**TASK OBJECTIVE**
Your task is to reproduce exactly the lines that run from the beginning of the data through the line where "Given: Go to CVE Suche page" appears.

Stored dataset items
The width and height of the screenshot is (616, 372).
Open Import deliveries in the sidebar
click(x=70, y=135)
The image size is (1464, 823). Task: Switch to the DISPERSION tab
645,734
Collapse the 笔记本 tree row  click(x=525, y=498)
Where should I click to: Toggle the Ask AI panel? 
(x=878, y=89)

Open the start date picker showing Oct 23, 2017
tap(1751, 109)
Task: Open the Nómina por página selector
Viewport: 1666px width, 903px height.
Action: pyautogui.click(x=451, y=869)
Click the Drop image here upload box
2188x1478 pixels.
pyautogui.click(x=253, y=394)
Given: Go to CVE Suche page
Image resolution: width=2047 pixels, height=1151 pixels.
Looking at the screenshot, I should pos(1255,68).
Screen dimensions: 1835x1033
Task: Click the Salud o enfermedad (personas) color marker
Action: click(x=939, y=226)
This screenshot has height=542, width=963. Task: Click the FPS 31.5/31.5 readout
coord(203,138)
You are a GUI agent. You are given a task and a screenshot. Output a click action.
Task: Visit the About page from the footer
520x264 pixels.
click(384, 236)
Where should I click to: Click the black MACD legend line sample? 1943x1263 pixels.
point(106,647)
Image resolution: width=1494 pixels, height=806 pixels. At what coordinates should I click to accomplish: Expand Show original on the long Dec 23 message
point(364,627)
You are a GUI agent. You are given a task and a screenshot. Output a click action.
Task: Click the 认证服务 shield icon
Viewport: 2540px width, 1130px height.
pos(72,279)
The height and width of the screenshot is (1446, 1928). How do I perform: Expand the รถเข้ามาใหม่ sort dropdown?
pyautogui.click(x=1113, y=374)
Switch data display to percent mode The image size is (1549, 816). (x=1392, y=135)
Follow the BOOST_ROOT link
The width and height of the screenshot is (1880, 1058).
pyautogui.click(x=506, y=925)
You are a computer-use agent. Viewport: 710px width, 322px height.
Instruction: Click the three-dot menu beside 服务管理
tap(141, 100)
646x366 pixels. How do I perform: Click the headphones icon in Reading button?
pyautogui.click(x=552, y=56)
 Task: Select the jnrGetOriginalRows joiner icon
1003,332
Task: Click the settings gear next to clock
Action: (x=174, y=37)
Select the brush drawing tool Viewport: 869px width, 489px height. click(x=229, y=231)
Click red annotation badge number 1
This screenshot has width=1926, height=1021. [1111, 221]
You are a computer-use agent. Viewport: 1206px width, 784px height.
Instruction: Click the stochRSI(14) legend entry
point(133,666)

**SOLUTION**
The width and height of the screenshot is (616, 372).
Open Import deliveries in the sidebar
click(x=70, y=135)
The image size is (1464, 823). Task: Switch to the DISPERSION tab
645,734
Collapse the 笔记本 tree row  click(x=525, y=498)
Where should I click to: Toggle the Ask AI panel? 
(x=878, y=89)

Open the start date picker showing Oct 23, 2017
tap(1751, 109)
Task: Open the Nómina por página selector
Viewport: 1666px width, 903px height.
Action: pyautogui.click(x=451, y=869)
Click the Drop image here upload box
2188x1478 pixels.
pyautogui.click(x=253, y=394)
Given: Go to CVE Suche page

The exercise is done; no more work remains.